Identify redundancies and automated remediations that should mitigate the impact of the failure and runbooks that may be necessary to respond.
Invite all the relevant people to the event, especially those who will be on call at the time, and announce the exercise in #disasterpiece-theater (a channel in Slack’s own Slack).

I’ve found that most of the time an hour together is enough to get started and the final preparation can be handled asynchronously. (Yes, we use Slack for this.)

Sometimes the worry that inspired the whole exercise is specific enough that you’ll already know precisely the failure you’ll incite, like arranging for a process to pass its health checks but nonetheless fail to respond to requests. Other times, there are many ways to achieve the desired failure and they’re all subtly different. Typically the easiest failure mode to incite, to repair, and to tolerate is stopping a process. Then there is instance termination (especially if you’re in the cloud) which can be expedient if they’re automatically replaced. Using iptables(8) to simulate a computer’s network cable being unplugged is a fairly safe failure mode that’s different from process stoppage and (sometimes) instance termination because the failures manifest as timeouts instead of ECONNREFUSED. And then you can get into the endless and sometimes terrifying world of partial and even asymmetric network partitions, which can usually be simulated with iptables(8).

Then, too, there is the question of where in the system one of these techniques is applied. Single computers are a good start but consider working your way up to whole racks, rows, datacenters, availability zones, or even regions. Larger failures can help us discover capacity constraints and tight coupling between systems. Consider introducing the failure between load balancers and application servers, between some application servers (but not all) and their backing databases, and so on. You should leave this step with very specific steps to take or, better yet, commands to run.

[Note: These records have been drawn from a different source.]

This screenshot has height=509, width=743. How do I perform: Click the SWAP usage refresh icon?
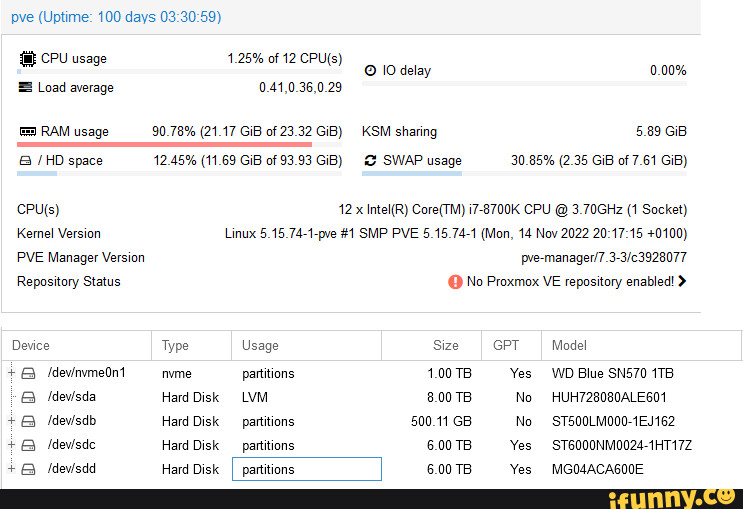tap(370, 160)
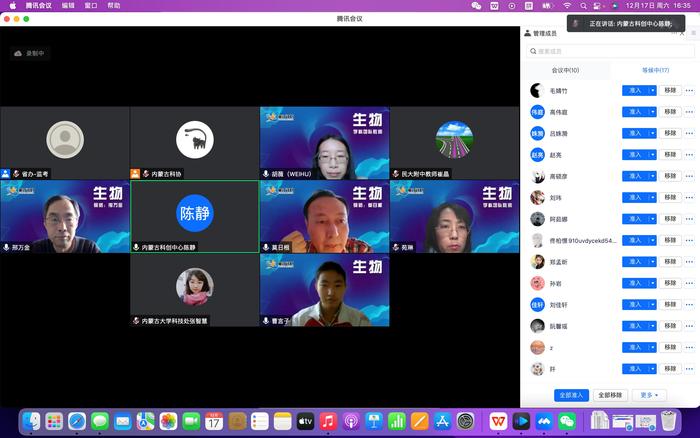Launch Tencent Meeting icon in the dock
Viewport: 700px width, 438px height.
click(x=544, y=422)
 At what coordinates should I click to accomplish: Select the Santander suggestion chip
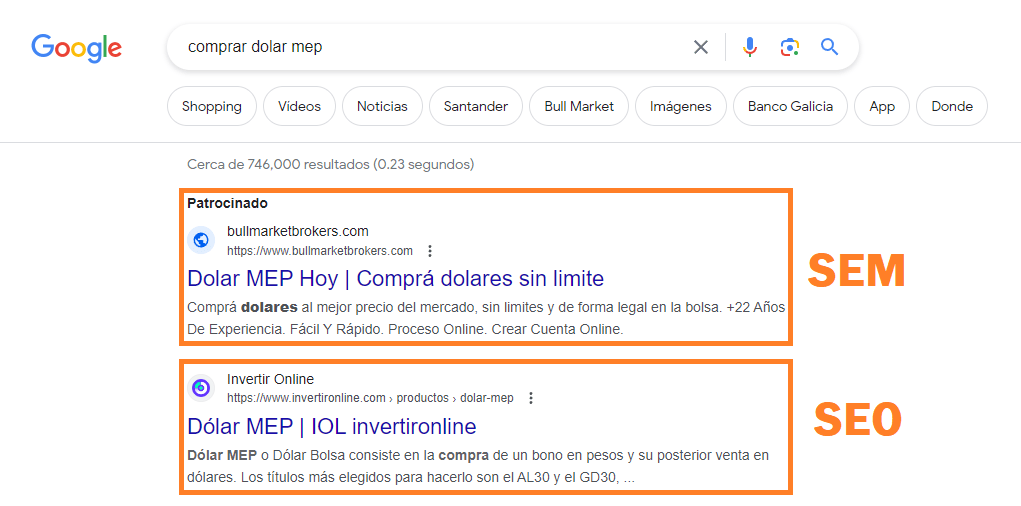476,106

Next, make sure to ground yourself in what’s really possible to safely exercise. Take a close, dispassionate look at your development environment to determine whether the failure you want to introduce can actually be introduced there. Consider, too, whether there is (or can be) enough traffic in your development environment to detect the failure and to experience any potential negative effects like resource exhaustion in a dependent service with poorly configured timeouts, in remaining instances of the degraded service, or in related systems like service discovery or log aggregation.

Pretend for a moment that your development environment tolerates the failure just fine. Does that give you confidence to incite the same failure in your production environment? If not, consider aborting the exercise and investing in your development environment. If so, good work on having a confidence-inspiring development environment! Now take a moment to formalize that confidence. Identify any alerts you expect to be triggered when you incite this failure, all the dashboards, logs, and/or metrics you hypothesize will detect the failure plus those you hypothesize will hold steady. Think of this a bit like “priming” your incident response process. You’re not planning to need it but it’s a worthwhile contingency to ensure your time to detect and time to assemble will be effectively zero should the exercise not go as planned. I hope that, most of the time, you instead need these logs and metrics to confirm your hypothesis.

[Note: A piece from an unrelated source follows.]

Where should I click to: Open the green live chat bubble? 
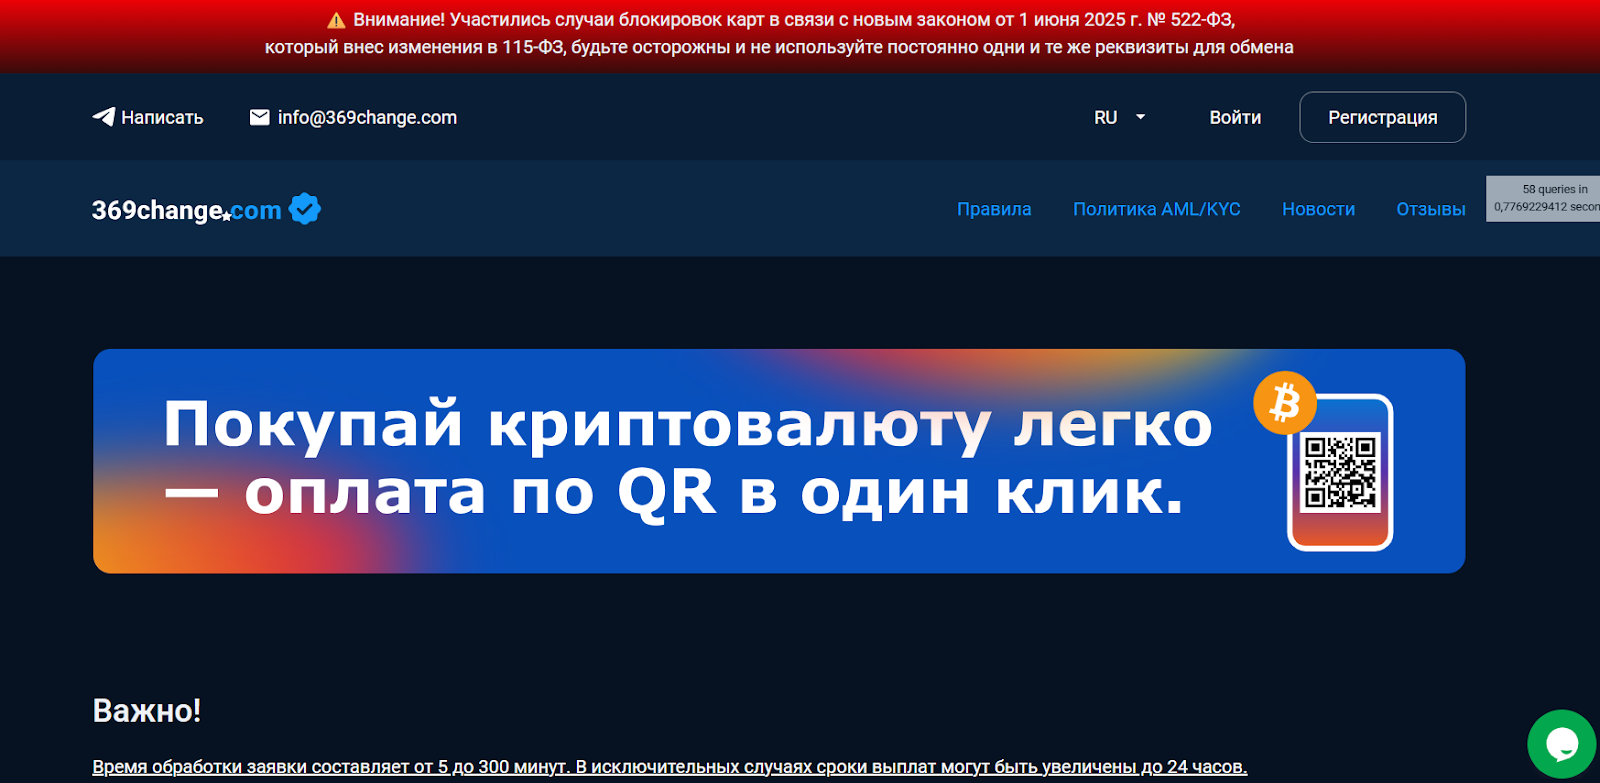pos(1561,744)
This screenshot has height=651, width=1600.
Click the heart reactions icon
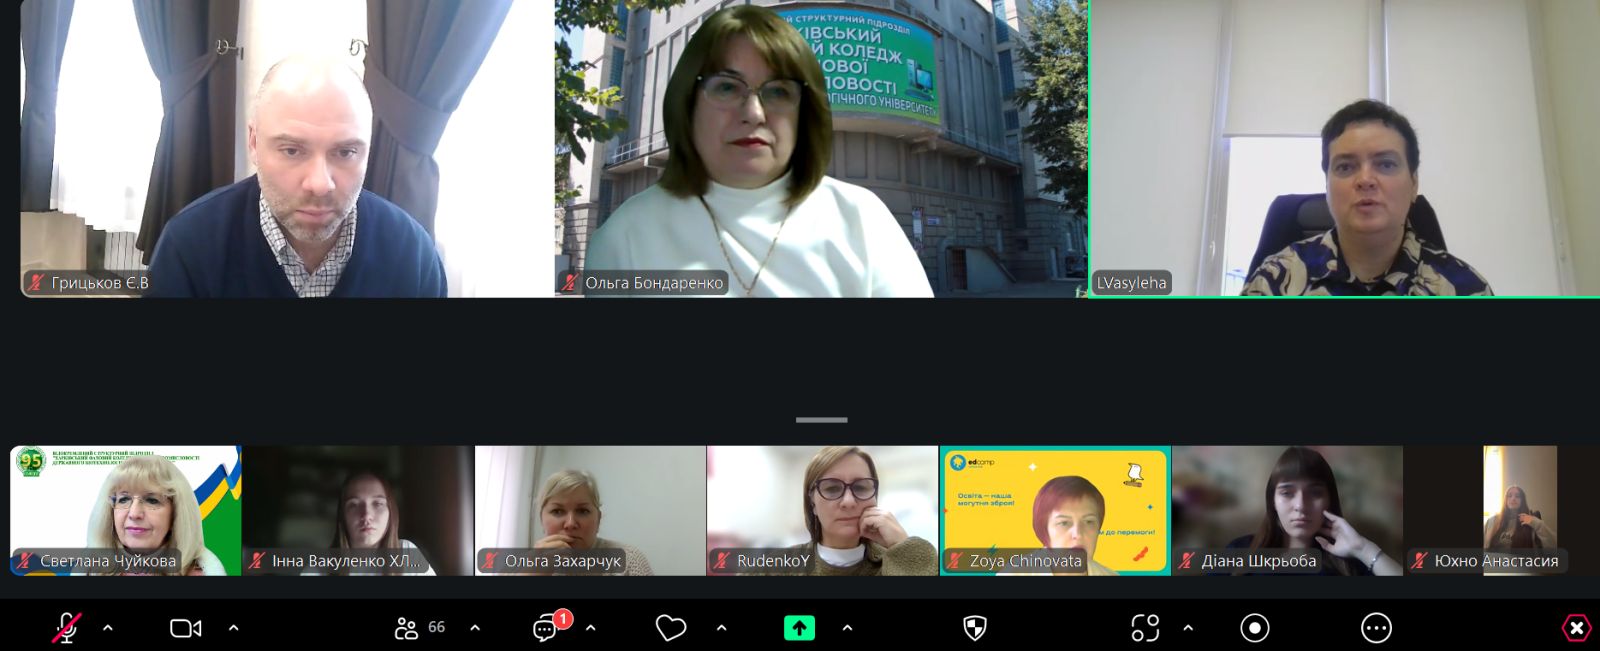pos(670,628)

What is that hypothesis, though? Take some time to write down precisely what you and your cohosts expect will happen. Take several perspectives. Consider the operation of health checks, load balancers, and service discovery around the failure. Think about the fate of the requests that are interrupted by the failure as well as those that arrive shortly after. How does a requesting program learn about the failure? How long does this take? Do any of those programs retry their requests? If so, how aggressively? Will the combination of these timeouts and retries push anything close to the point of resource exhaustion? Now extend your model of the situation to include humans and note any points in which human intervention may be necessary or desirable. Identify any runbooks or documentation that may be necessary. (This, too, serves to “prime” the incident response process.) Finally, try to quantify what customer impact you expect and confirm that it is sufficiently minimal to proceed.

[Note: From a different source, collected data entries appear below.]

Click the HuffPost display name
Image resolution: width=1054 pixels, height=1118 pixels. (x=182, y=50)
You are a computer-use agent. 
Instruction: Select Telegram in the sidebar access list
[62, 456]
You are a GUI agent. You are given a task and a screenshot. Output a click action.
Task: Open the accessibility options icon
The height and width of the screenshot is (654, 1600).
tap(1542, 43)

Conclude your preparation by working out the logistics of the exercise. I recommend scheduling at least three hours in a big conference room. In my experience, it’s rare to actually use all three hours but it would be a distraction to have to move during an exercise that’s not going according to plan. If there are any remote participants, use a video conferencing system with a good microphone that picks up the entire room. Convene the cohosts, all the other experts on the system being exercised and its clients, anyone who’s on call, and anyone who wants to learn. These exercises are expensive in human hours, which underscores the importance of thorough preparation. Now that you’re prepared, it’s time for Disasterpiece Theater.

The Exercise

I try to make something of a spectacle of each exercise to maximize awareness of Disasterpiece Theater across the company. This program competes for people’s time; it’s very important for everyone to understand that spending time in Disasterpiece Theater results in a more reliable system with a more confidence-inspiring development environment.

You should designate a note taker. (I have historically played this role during Slack’s Disasterpiece Theater exercises but there is no reason you couldn’t decide differently.) I recommend they take notes in a chat channel or some similar medium that timestamps every message automatically. We take notes in the #disasterpiece-theater channel in Slack’s own Slack.

If at any point during an exercise you find yourself deviating uncomfortably from the plan or encountering unanticipated customer impacts, abort. Learn what you can, regroup, and try again another day. You can learn quite a lot without crossing the threshold into incident response.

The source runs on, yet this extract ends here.